The crucial issue in the APRM is to do it in the right way from the beginning, so then confidence in the process may grow. There is no hurry, so eventual delays are not a major problem, as long as the process is effective and transparent. On the basis of past experience, next processes would then take less time to be completed.

Donors' involvement is a delicate issue. They should not pay the panel of experts to lead the APRM. Rwanda for example created a trust fund which donors could contribute to, and this was complemented by funds raised by the Rwandese private sector. Therefore donors' contribution was less than it was expected.

Simon Maxwell concluded by highlighting that the APRM was a process still in evolution and one question remained open: why was the most comprehensive and complex model of peer review the one chosen by NEPAD to start with? Possibly the development community (including ODI) may help to review other models of peer review to be looked at.

Description

This ODI meeting discussed the implementation of NEPAD in Rwanda and progress on the African Peer Review Mechanism.

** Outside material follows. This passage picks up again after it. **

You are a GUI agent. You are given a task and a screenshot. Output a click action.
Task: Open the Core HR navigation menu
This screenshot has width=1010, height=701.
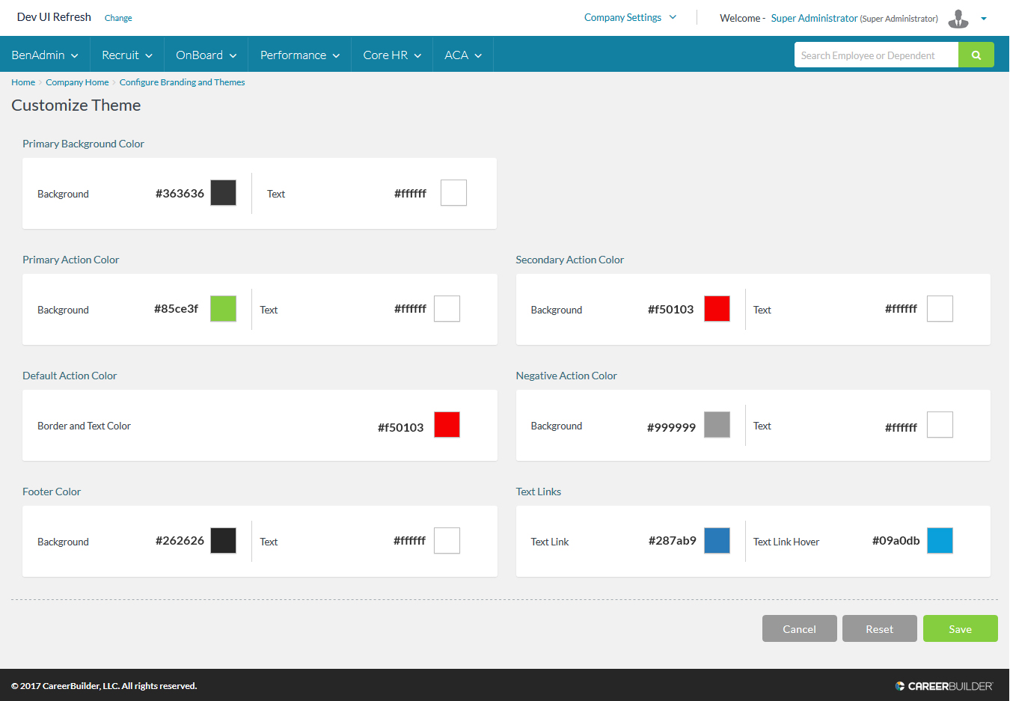click(x=392, y=55)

NEPAD, the New Partnership for Africa's Development, is both a vision & a strategic framework for African renewal, spearheaded by African leaders, with the aim of addressing the current challenges facing the continent: escalating poverty levels, underdevelopment & continued marginalisation.

Included in NEPAD is the African Peer Review Mechanism (APRM), a mutually agreed self-monitoring mechanism voluntarily acceded to by the member states of the African Union. The mandate of the APRM is to encourage conformity amongst African countries with regard to political, economic & corporate governance values, codes & standards, as well as the socio-economic development objectives contained within NEPAD.